> TASK INSTRUCTIONS
Read the records beneath this task and copy every line that contains the string "Select".
◆ ◆ ◆ ◆ ◆ ◆ ◆
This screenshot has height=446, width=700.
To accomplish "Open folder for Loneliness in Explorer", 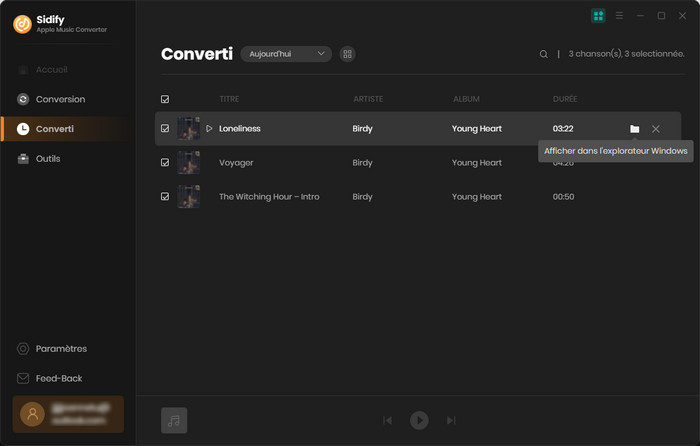I will click(x=634, y=129).
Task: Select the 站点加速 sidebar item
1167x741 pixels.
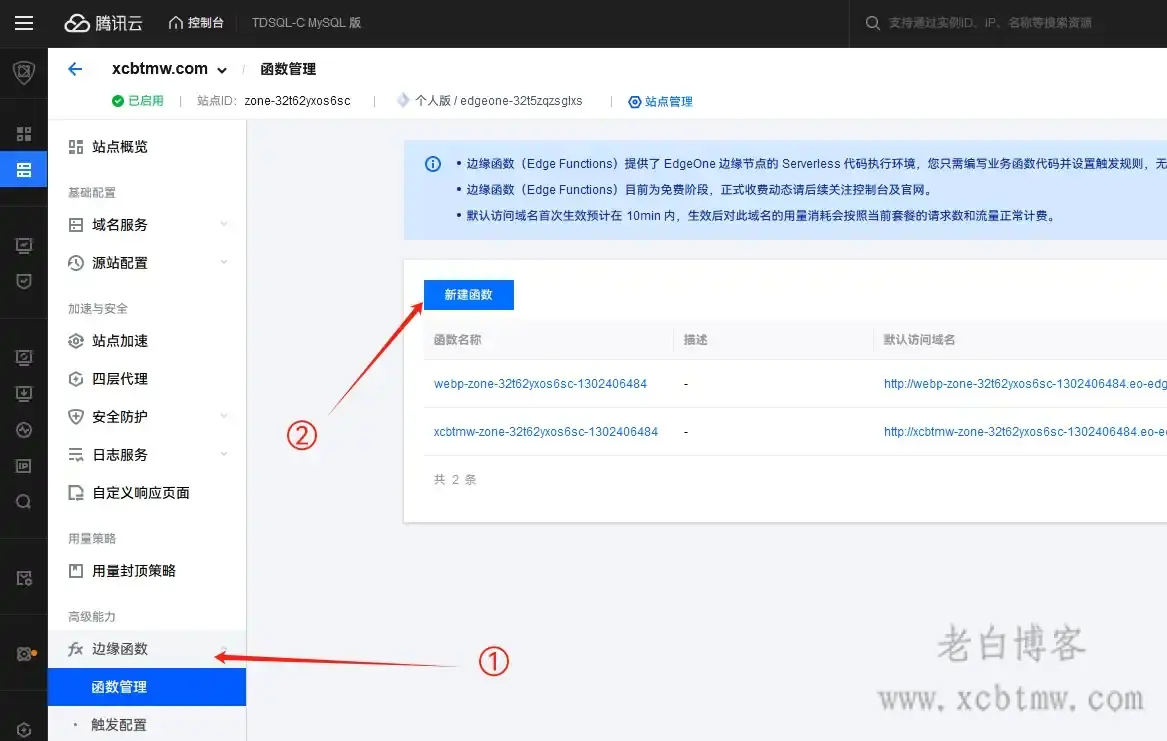Action: click(x=119, y=340)
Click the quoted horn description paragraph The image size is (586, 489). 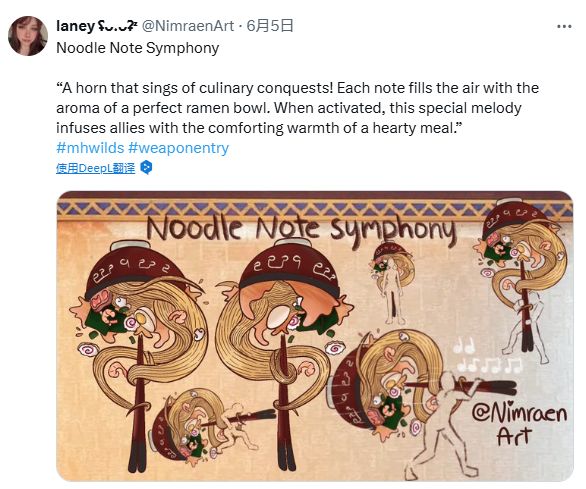[x=297, y=108]
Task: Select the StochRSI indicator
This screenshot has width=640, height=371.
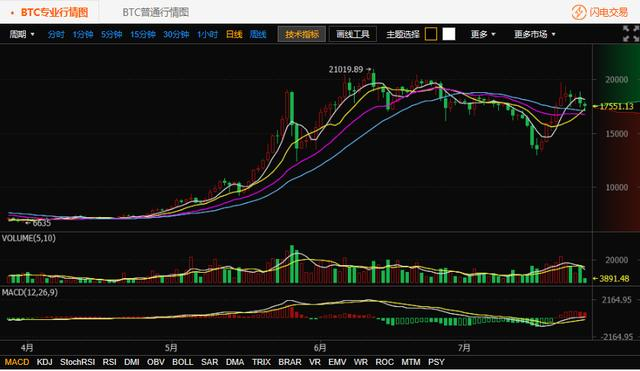Action: point(77,362)
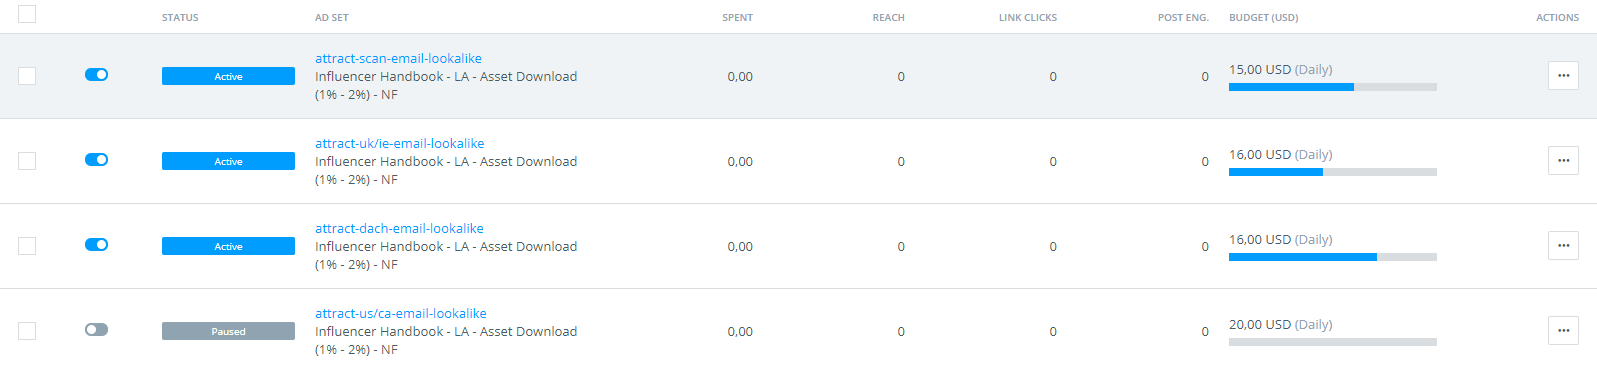Viewport: 1597px width, 370px height.
Task: Open the attract-scan-email-lookalike link
Action: (x=398, y=59)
◆ ◆ ◆ ◆ ◆ ◆ ◆
> TASK OUTPUT
Task: Select the 站点加速 sidebar item
Task: Select the StochRSI indicator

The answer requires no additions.